I'm going to hold myself accountable and make some goals. I'm not going to just think of goals but to write them down and put them out there to be judged by the one person reading this.

  1. This isn't just a development goal but a general one, but I think it's a good one. I need to be more patient and kinder to myself. I'm too hard on myself.

  2. I'm going to continue to work on JavaScript. This is going to happen if I'm working since, I use it at my job. I'm certainly not going to shy from it. I use jQuery at work but on my own personal projects I'm using just plain vanilla JavaScript. This is going to be an ongoing project. On top of that, I want to continue to play with Gatsby and understand React more. I want to finish my test site which is a website for my cat. It's not a serious site at all but just a way to learn Gatsby. After that, I'd like to create a test site using Vue. I'm not sure how much frameworks are going to help me, but I think if I understand frameworks, in turn, I'll learn more JavaScript.
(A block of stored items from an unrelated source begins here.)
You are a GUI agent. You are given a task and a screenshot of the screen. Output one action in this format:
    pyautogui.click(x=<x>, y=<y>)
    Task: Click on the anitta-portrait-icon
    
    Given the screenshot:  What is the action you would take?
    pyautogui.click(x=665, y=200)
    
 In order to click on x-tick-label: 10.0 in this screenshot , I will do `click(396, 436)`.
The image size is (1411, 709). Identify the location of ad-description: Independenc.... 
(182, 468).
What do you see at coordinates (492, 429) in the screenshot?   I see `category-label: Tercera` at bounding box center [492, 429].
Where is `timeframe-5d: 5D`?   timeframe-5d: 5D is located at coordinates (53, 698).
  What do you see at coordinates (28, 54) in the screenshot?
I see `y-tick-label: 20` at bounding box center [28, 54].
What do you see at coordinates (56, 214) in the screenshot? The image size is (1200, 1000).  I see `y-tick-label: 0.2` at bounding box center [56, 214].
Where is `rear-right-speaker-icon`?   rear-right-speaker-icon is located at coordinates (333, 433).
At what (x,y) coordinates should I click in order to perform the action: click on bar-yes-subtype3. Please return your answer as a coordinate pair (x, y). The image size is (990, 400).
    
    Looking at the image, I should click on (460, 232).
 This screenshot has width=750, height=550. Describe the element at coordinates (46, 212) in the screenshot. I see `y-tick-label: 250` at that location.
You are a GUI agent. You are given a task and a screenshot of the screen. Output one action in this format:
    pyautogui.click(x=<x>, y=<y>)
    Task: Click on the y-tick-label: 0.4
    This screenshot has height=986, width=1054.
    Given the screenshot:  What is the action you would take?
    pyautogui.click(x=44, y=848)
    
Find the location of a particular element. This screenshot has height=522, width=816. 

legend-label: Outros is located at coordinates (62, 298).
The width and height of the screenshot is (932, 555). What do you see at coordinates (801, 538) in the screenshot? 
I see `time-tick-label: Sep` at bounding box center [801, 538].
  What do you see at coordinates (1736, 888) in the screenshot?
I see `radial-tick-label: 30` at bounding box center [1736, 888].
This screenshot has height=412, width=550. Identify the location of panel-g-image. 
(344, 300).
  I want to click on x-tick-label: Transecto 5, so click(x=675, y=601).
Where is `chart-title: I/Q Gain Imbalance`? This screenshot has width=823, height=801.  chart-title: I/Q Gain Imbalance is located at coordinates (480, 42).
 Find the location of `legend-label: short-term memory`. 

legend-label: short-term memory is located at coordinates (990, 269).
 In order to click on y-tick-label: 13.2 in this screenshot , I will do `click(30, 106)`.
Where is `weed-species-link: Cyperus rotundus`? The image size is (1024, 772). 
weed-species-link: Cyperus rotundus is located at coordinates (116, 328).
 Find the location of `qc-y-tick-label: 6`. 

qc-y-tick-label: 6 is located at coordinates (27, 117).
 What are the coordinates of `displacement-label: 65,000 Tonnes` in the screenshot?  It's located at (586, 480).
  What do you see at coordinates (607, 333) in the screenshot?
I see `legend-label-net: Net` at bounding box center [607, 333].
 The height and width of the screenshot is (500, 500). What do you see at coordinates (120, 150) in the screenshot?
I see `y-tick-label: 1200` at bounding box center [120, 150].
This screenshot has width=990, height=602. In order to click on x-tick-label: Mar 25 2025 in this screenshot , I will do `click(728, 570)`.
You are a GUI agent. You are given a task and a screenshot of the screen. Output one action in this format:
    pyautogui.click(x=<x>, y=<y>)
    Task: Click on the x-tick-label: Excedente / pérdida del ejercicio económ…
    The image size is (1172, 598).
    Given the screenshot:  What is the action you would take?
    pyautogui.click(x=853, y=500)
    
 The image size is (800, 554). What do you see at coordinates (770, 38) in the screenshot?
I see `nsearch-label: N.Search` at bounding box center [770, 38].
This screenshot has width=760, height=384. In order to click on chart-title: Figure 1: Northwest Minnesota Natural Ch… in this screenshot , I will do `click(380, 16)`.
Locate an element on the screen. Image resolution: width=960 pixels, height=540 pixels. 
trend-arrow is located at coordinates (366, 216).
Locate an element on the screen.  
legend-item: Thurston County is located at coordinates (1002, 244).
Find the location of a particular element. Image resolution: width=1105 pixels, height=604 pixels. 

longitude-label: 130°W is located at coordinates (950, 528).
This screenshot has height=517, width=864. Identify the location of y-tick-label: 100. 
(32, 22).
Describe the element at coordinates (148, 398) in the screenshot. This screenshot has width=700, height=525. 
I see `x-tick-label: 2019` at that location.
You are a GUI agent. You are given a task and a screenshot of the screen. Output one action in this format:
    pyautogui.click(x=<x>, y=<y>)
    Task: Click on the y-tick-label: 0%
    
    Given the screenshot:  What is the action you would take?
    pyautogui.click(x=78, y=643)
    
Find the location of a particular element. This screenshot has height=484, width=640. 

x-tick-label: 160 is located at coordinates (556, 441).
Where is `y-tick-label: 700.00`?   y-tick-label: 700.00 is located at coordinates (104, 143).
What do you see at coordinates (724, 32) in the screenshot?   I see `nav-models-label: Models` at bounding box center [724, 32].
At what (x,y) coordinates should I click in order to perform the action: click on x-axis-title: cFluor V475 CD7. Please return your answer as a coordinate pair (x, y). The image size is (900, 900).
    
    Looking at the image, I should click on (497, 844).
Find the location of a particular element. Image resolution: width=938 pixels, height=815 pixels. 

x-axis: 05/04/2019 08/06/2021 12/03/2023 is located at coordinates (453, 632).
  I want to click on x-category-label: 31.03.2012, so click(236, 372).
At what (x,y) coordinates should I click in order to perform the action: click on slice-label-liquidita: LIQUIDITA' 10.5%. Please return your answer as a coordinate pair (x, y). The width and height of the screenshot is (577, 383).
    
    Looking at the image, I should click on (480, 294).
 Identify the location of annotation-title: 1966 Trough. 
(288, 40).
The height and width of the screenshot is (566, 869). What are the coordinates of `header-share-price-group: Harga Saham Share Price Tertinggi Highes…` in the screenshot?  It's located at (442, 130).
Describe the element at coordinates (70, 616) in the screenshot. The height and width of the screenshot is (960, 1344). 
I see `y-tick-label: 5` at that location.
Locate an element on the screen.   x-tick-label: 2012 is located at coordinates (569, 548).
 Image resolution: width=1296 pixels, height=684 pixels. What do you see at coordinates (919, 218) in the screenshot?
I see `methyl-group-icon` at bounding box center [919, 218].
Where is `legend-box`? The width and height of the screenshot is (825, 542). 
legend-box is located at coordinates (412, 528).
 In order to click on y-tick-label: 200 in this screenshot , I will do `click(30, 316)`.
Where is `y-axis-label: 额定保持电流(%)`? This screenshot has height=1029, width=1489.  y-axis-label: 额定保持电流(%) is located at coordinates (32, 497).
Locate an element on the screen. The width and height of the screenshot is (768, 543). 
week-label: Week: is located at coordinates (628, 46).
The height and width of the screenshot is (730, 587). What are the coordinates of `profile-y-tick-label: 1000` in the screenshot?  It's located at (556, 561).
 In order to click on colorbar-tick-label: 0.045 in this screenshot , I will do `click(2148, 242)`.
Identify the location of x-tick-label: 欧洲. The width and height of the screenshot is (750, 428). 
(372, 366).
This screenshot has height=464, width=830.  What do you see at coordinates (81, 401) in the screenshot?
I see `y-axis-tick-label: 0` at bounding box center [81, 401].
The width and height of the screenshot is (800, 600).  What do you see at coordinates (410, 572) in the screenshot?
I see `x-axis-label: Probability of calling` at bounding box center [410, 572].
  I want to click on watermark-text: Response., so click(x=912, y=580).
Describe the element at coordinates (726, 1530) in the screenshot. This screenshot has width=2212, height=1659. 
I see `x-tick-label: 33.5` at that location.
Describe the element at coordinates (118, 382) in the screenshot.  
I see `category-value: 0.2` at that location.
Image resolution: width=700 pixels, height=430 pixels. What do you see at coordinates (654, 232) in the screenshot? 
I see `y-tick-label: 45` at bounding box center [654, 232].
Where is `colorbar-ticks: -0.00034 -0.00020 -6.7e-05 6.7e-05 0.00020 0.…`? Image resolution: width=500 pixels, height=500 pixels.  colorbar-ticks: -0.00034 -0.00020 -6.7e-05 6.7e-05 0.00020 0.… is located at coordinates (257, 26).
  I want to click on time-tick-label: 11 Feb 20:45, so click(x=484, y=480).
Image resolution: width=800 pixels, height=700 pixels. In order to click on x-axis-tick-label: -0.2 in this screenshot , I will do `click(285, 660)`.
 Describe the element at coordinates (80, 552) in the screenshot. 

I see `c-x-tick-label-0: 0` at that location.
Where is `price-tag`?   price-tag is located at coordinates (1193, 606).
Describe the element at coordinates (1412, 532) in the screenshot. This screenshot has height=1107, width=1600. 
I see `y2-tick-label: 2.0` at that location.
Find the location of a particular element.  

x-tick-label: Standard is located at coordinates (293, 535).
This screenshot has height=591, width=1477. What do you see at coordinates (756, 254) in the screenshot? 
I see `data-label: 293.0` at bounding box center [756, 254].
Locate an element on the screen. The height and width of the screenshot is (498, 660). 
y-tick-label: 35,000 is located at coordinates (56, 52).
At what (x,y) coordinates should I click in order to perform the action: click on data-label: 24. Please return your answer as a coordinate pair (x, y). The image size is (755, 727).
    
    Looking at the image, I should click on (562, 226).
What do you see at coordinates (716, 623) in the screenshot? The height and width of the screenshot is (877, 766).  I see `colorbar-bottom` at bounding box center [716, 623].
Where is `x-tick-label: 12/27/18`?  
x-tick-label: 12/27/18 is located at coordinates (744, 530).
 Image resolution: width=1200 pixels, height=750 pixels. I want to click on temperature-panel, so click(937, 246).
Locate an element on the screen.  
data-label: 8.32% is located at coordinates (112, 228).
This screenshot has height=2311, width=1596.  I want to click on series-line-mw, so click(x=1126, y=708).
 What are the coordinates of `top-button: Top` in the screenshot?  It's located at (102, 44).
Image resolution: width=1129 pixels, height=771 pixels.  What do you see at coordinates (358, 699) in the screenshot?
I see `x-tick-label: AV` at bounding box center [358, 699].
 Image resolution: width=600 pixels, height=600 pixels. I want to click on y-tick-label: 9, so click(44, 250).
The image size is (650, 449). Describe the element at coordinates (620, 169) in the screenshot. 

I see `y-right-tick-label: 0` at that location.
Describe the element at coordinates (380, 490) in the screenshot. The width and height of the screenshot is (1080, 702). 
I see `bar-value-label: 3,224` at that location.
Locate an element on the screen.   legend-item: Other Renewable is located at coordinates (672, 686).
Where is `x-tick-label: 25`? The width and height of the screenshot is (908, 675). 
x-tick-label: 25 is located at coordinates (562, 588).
  3. Be more consistent with my personal projects. I tend to work in chunks. I may go a month or so neglecting projects. It's not that I'm neglecting being a developer because I work as one for at least 40 hours a week and do a lot of different projects and solving problems. I'd just like to average a few hours a week for working on personal projects and/or tutorials. I don't have to work on those projects daily. I just feel like when I don't work on something for a month or two and then come back, I feel like I lose momentum and forget what I was working on or forget how to do something. So, I spend too much time going over things I already did or redoing things I don't need to.

  4. Get rid of my old website that is at rebeccaeilering.com. I want to keep the domain but redirect it to my new site. I just don't want to use WordPress and keep the hosting account that I've had since 2004 when it was on Yahoo. I can't even remember the company that has it now, but it's just outdated, and I don't like it. I don't even know why I chose Yahoo other than at that time I had an email account with them and I didn't know better.

  5. Do one project in a new language. I'm thinking C# (I build templates on the .Net framework at work) or something like Python because I don't do much "programming" and I hear it's a good language to learn first. Plus, it's popular.